この本は高値がつくよ。なぜなら、クレオパトラという要素が嘘であっても、シャンポリオンという偉大な名前があるからさ。それは公爵が金を出した仕組みと同じ、欲望の価値だね。造られた偽物であってもね。
僕はあの偽物のオートマタは好きじゃない。でも、そこには何かの欲望が働いていて、そして君がこの店や彼女に引き寄せられるということは、何かの意味がある。僕には分からないけどね。

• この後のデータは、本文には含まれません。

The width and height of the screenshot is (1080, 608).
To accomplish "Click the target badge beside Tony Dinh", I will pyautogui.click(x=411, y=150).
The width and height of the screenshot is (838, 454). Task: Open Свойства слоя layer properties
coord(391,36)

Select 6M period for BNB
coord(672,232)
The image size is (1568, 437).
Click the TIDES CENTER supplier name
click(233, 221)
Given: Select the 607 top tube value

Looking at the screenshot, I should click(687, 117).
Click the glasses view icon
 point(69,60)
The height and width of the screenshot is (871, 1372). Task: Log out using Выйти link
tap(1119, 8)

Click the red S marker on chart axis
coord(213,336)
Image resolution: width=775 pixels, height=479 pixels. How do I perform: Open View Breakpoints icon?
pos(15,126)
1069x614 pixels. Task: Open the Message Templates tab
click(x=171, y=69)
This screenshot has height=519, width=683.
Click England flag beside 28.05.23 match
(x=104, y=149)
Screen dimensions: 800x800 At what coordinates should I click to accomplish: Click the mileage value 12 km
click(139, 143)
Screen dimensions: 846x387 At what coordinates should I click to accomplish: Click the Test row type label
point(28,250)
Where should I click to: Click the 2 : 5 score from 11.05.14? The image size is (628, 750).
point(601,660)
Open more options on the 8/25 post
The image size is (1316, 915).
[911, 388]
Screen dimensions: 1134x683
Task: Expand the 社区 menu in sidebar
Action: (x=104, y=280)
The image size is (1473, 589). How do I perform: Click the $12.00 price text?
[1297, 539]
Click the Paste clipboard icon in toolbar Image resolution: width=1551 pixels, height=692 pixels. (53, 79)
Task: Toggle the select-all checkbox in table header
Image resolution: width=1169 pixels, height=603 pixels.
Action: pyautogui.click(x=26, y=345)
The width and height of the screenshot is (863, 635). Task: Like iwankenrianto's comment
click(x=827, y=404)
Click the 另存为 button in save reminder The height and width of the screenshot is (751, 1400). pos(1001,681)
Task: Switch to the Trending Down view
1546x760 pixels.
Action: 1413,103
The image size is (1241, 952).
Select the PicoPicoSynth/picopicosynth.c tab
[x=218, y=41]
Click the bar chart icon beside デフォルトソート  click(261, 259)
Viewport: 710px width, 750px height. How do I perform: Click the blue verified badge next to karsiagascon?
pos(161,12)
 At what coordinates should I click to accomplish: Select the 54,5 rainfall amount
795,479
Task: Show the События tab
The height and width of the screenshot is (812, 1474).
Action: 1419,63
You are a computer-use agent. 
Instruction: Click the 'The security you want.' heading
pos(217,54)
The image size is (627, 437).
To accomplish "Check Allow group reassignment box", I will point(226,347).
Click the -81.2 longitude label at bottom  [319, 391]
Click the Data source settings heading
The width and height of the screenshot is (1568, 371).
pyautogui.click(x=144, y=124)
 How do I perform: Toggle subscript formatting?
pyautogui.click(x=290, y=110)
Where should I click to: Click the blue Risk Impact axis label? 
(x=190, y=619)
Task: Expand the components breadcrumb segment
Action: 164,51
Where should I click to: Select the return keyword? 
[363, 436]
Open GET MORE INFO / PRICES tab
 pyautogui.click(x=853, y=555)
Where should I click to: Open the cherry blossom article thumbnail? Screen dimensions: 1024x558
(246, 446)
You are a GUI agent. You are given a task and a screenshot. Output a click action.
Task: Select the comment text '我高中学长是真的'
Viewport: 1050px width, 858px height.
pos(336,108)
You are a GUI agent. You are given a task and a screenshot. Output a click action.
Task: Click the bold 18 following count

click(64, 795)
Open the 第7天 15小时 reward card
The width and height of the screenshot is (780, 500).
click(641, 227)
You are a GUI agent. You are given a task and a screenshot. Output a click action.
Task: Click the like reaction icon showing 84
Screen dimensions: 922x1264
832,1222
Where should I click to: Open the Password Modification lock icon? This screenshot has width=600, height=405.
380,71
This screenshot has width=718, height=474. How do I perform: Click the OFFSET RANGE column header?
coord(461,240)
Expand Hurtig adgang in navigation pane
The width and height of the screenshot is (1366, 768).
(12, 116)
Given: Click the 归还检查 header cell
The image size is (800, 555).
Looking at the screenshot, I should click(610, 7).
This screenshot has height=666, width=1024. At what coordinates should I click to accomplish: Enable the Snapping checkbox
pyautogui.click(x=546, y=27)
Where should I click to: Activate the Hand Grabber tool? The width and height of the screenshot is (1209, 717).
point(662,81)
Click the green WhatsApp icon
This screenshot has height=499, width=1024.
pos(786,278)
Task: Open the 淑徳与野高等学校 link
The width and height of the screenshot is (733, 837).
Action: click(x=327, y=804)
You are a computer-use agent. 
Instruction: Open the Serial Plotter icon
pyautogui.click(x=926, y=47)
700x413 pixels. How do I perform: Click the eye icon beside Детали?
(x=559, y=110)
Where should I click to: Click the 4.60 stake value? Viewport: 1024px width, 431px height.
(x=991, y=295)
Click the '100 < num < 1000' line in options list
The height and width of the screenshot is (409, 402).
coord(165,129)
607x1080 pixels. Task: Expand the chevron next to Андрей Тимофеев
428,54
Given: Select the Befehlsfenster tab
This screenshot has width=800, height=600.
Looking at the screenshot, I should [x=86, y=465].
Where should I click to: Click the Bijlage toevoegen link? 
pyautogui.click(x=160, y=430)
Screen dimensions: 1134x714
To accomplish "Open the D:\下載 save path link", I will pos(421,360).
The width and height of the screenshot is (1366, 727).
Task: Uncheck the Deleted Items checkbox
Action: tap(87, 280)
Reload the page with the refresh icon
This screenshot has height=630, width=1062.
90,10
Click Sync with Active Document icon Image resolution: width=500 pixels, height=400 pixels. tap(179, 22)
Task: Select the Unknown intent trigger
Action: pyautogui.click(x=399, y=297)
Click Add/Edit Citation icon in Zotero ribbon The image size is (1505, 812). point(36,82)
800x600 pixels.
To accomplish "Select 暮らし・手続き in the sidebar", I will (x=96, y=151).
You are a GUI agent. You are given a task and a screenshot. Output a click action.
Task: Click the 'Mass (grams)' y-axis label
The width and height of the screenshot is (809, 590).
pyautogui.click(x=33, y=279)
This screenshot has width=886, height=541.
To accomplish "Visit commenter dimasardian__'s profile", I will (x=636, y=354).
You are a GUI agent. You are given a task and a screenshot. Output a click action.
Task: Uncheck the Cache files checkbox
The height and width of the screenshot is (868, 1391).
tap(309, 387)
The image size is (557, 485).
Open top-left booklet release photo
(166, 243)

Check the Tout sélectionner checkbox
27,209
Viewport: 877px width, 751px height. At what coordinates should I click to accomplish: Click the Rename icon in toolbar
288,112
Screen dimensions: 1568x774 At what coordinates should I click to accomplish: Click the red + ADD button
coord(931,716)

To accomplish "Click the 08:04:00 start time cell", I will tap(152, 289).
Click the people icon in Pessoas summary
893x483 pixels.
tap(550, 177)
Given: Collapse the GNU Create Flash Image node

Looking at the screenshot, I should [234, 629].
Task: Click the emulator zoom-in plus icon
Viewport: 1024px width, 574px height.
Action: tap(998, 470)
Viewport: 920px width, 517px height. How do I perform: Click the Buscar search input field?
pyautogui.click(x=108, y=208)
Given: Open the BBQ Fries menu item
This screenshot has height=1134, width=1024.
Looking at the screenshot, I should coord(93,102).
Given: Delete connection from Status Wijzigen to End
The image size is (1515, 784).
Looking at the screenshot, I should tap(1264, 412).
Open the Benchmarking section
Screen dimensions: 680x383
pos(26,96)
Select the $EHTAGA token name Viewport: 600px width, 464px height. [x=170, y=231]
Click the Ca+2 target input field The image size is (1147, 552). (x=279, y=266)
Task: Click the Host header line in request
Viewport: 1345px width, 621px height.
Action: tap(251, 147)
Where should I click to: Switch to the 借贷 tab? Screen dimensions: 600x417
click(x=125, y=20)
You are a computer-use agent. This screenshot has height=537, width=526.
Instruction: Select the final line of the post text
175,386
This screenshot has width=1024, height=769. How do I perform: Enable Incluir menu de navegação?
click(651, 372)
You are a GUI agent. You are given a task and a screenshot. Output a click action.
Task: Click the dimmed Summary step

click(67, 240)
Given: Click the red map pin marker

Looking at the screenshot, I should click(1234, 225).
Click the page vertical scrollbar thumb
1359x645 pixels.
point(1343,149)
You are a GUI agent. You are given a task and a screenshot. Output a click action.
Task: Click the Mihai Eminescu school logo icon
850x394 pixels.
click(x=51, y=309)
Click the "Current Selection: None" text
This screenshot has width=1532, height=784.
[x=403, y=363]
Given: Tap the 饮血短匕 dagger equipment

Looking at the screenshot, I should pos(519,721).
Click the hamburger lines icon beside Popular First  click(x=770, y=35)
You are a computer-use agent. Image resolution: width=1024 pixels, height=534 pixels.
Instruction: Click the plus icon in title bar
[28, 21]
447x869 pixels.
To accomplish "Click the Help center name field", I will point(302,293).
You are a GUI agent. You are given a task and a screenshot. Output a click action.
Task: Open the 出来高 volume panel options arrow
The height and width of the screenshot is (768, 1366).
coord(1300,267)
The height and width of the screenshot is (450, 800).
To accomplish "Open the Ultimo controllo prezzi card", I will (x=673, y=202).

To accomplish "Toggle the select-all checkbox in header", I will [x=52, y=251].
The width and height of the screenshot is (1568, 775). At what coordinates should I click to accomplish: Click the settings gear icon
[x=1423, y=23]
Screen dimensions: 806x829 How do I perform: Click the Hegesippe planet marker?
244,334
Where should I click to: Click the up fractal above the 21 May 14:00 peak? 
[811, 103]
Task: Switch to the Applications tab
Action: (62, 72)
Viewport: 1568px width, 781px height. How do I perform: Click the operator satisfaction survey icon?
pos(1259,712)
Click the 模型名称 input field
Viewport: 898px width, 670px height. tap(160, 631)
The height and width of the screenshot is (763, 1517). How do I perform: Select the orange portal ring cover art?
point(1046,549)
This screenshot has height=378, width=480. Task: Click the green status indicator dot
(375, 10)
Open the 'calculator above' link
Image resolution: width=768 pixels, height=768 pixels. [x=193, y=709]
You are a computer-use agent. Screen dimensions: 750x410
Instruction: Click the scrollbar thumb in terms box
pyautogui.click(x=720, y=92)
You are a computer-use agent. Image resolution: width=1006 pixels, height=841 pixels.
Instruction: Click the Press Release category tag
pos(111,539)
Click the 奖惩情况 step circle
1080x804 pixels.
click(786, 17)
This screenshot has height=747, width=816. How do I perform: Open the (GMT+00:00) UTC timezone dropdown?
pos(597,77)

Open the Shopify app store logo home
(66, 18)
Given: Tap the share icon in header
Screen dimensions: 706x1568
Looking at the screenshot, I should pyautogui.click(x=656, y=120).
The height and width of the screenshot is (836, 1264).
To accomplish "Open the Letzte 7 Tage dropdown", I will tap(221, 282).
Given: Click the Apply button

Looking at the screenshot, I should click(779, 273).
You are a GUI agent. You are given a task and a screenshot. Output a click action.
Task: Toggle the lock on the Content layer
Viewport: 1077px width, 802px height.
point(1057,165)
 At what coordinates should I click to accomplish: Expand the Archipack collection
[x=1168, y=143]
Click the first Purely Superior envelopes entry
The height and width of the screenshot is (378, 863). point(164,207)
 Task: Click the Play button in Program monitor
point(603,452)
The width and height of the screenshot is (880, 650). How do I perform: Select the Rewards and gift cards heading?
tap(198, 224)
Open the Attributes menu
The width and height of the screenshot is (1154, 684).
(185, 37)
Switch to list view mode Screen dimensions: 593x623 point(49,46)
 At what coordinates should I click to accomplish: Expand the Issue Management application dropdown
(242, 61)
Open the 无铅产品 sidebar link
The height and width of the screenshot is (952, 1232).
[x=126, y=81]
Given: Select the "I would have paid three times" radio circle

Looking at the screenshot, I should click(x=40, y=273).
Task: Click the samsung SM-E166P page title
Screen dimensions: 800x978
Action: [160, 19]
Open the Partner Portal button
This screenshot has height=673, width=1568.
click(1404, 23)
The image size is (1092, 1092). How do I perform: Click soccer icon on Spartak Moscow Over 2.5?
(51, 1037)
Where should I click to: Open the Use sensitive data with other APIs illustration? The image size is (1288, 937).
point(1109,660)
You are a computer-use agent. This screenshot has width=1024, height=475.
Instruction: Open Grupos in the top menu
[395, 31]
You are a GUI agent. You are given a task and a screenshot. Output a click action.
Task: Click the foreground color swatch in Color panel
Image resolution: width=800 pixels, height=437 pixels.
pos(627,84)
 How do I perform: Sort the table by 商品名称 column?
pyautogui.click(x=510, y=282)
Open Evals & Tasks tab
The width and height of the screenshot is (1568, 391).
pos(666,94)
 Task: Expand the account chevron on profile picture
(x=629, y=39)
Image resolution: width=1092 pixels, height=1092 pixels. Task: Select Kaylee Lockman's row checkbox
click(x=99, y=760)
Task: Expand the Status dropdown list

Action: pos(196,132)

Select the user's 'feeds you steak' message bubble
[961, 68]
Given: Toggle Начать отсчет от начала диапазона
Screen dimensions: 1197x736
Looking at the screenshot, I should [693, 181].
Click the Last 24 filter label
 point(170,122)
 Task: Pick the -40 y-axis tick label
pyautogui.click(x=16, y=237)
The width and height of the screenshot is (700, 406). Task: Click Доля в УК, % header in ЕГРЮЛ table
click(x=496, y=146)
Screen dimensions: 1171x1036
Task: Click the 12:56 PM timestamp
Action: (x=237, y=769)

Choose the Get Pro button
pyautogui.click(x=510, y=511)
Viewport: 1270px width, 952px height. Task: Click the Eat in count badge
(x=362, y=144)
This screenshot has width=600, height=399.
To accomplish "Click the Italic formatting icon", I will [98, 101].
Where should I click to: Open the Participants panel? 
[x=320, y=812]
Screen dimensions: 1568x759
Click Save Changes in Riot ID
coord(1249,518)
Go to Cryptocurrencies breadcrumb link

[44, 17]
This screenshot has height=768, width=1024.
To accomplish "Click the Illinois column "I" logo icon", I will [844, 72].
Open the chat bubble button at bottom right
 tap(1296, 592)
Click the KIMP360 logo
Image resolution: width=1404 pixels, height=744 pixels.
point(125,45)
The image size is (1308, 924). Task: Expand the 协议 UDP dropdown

だから、君は多くの本を読んで、意味を見付け出せばいい。いつか君はシャンポリオンのように、難解な世界の秘密を解読するかもしれないし、公爵のように幻影を信じて死んでいくかもしれない。
でも、どちらも肯定されるべき。それが僕たち、死すべき者なのだからね」
光一は頷いた。この獣は、自分とは相容れない何か、波長のようなものを持っていて、それはノアにも関係しているのかもしれない。でも、信頼はできる存在だと感じた。
「長居しすぎたな。まあ、また売りに来るから、その時はゆっくり話そう。ではまた」
マルスは身体を丸めるように首を胸に近づけまた光に包まれた。その光が消えると、後には書物だけがカウンターに残っていた。
そして、椅子の上に光の粒が集まりだし、像をかたどっていく。それが色づくと黒い衣装が現れ、ノアが戻った。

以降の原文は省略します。